The Liaison Committee for the Presidential Majority (Comité de liaison de la majorité présidentielle, also called the Committee of the Presidential Majority or Committee of the Majority) was a structure initiated by Nicolas Sarkozy to coordinate the political parties that support his action.

It was officially established by François Fillon on June 30, 2009, and is led by Jean-Claude Gaudin, member of the national executive of the Union for a Popular Movement.

==Creation==

On April 9, 2008, following the municipal and cantonal elections of 2008, the President of the Republic, Nicolas Sarkozy, announced the creation of a liaison committee to strengthen ties within the majority, intensify the level of work between the components and prepare for future elections.

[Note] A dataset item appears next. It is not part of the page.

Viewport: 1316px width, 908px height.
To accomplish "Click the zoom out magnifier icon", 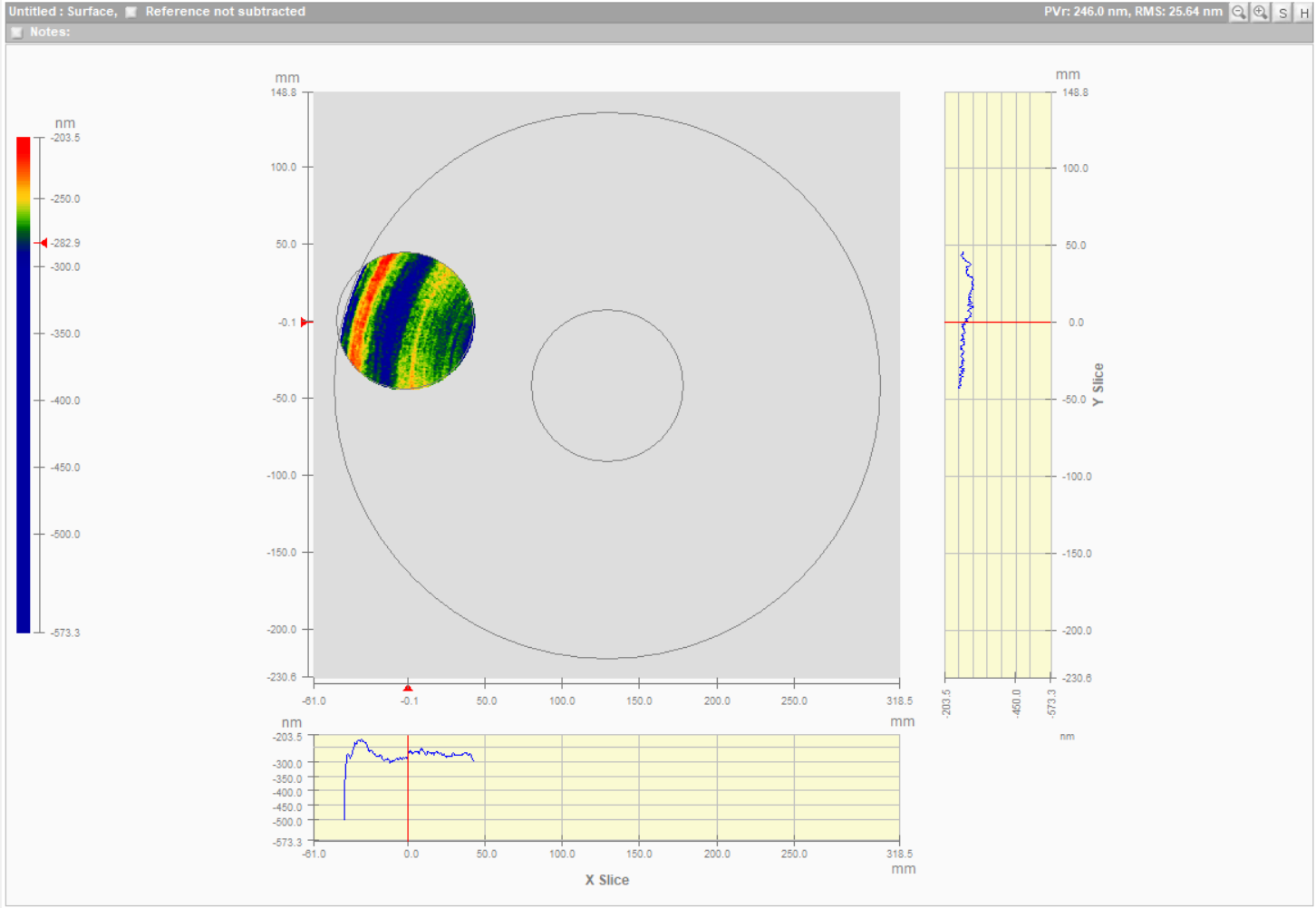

This committee would be composed of the main political leaders of the presidential majority: Patrick Devedjian (Secretary General of the UMP), Jean-Pierre Raffarin and Jean-Claude Gaudin (vice-chairmen of the National Council of the UMP), Bernard Accoyer (President of the National Assembly), Christian Poncelet (President of the Senate), Henri de Raincourt (President of the UMP group in the Senate), Xavier Bertrand (Deputy Secretary General of the UMP), Christine Boutin (President of the Christian Democratic Party), Michèle Alliot-Marie (president of Le Chêne club), Jean-Louis Borloo (president of the Radical Party), Hervé Morin (President of New Centre), François Sauvadet (President of the NC group in the National Assembly), Michel Mercier (ex-chairman of the UC-UDF Group in the Senate), Jean-Marie Cavada (President of the ACDE), Jean-Marie Bockel (Chairman of the Modern Left) and Eric Besson (President of The Progressives).

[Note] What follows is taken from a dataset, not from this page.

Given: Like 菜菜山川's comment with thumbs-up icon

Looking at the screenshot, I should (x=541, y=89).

Without significant business since its inception, the committee became formally structured as a result of the 2009 European elections during which the lists of the presidential majority came first. It was inaugurated by Prime Minister François Fillon on June 30, 2009, on the occasion of the inauguration of its offices.

==Party members==

- Union for a Popular Movement (UMP)

===UMP 'associated' parties===

- Radical Party (PR)
- Christian Democratic Party (PCD)
- The Progressives (LP)

===UMP allied parties===

- New Centre (NC)
- Modern Left (LGM)
- Movement for France (MPF)
- Hunting, Fishing, Nature, Tradition (CPNT)

==Objectives==

After meeting informally since January 2009 and taking part in the preparation of the presidential majority's lists ahead of the European elections in June, the committee aims to prepare the forthcoming elections, most notably the regional elections in 2010.

According to François Fillon, the committee will also be "a laboratory of ideas, a place of confrontation between different projects that represent the broadest diversity possible in French society."

==Organization==

The committee consists of about twenty people who will meet once a month. It is chaired by Jean-Claude Gaudin.